#### Text under study ####

It’s the time of year to wait for spring.


Before the COVID-19 pandemic, January and February were considered peak times for flu and cold cases. This was expected every year due to more time spent indoors and worse air flow.

However, this year, according to the Harvard T.H. Chan School of Public Health, flu and cold rates have decreased as a byproduct of COVID-19 health precautions. While there are still many cases of the common cold and the flu, the world is mostly concerned with COVID-19.

And concerned we should be—a new variant called Omicron was discovered in December and spread rapidly during winter break. The World Health Organization (WHO) then announced that the Omicron variant was considered less harmful but more contagious than previous variants.

After returning from break, both the U.S. and our school district saw extremely high numbers of coronavirus cases. According to The New York Times, more than 800,000 cases were reported in the
U.S. in mid-January, while there was a double-digit number in every COVID-19 update from the high school. Classes were half-full and teachers were absent. Omicron had replaced the staple cold and flu season.

#### Dataset extract ####

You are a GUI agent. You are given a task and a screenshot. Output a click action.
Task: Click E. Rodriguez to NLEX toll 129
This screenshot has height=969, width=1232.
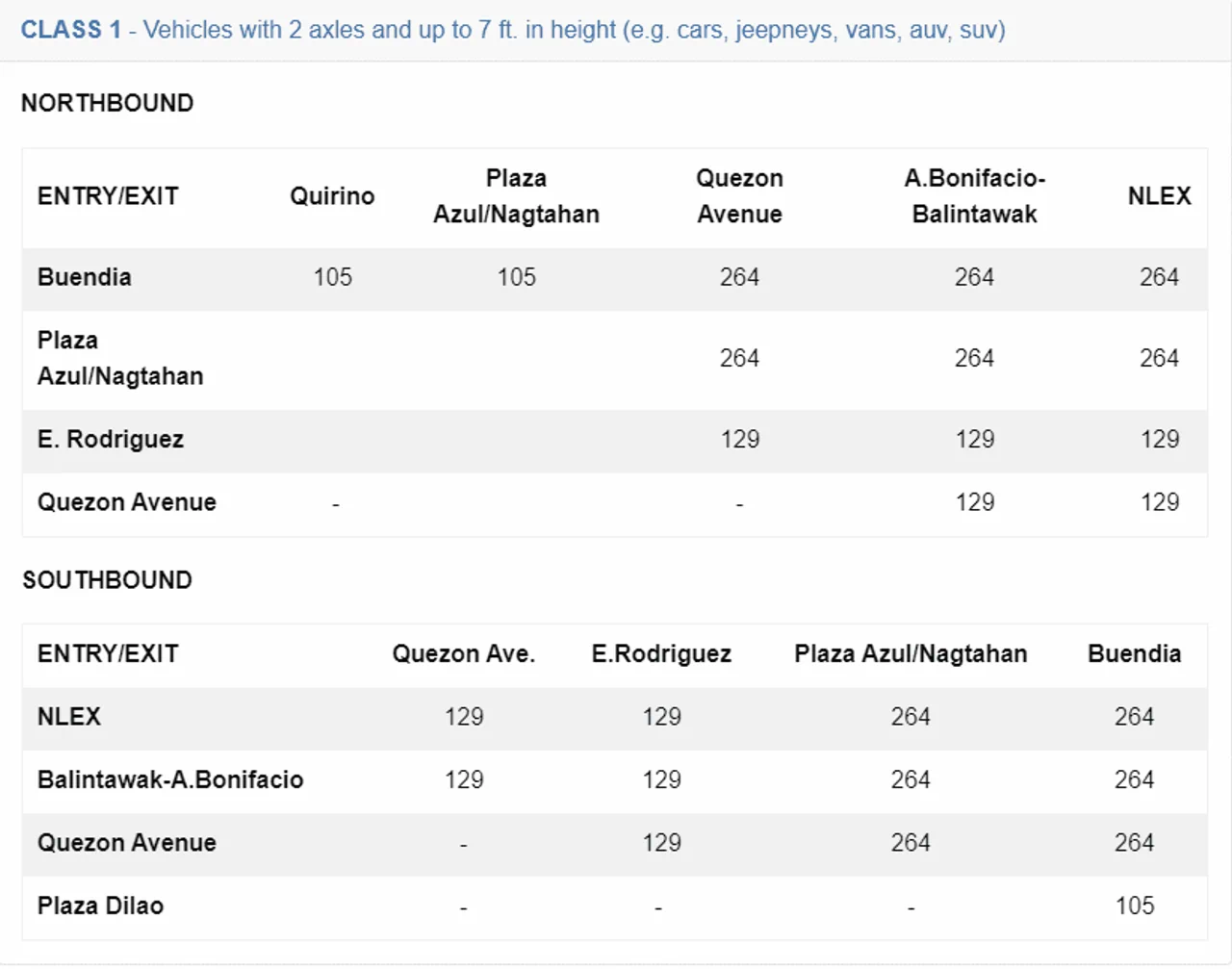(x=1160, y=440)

####

To do:
1. List every organization named in the article about Omicron and the flu season.
2. Transcribe the passage of the article about Omicron and the flu season between "Before the COVID-19" and "concerned with COVID-19.", inclusive.

Task results:
1.
- Harvard T.H. Chan School of Public Health
- World Health Organization (WHO)
- The New York Times

2.
Before the COVID-19 pandemic, January and February were considered peak times for flu and cold cases. This was expected every year due to more time spent indoors and worse air flow.

However, this year, according to the Harvard T.H. Chan School of Public Health, flu and cold rates have decreased as a byproduct of COVID-19 health precautions. While there are still many cases of the common cold and the flu, the world is mostly concerned with COVID-19.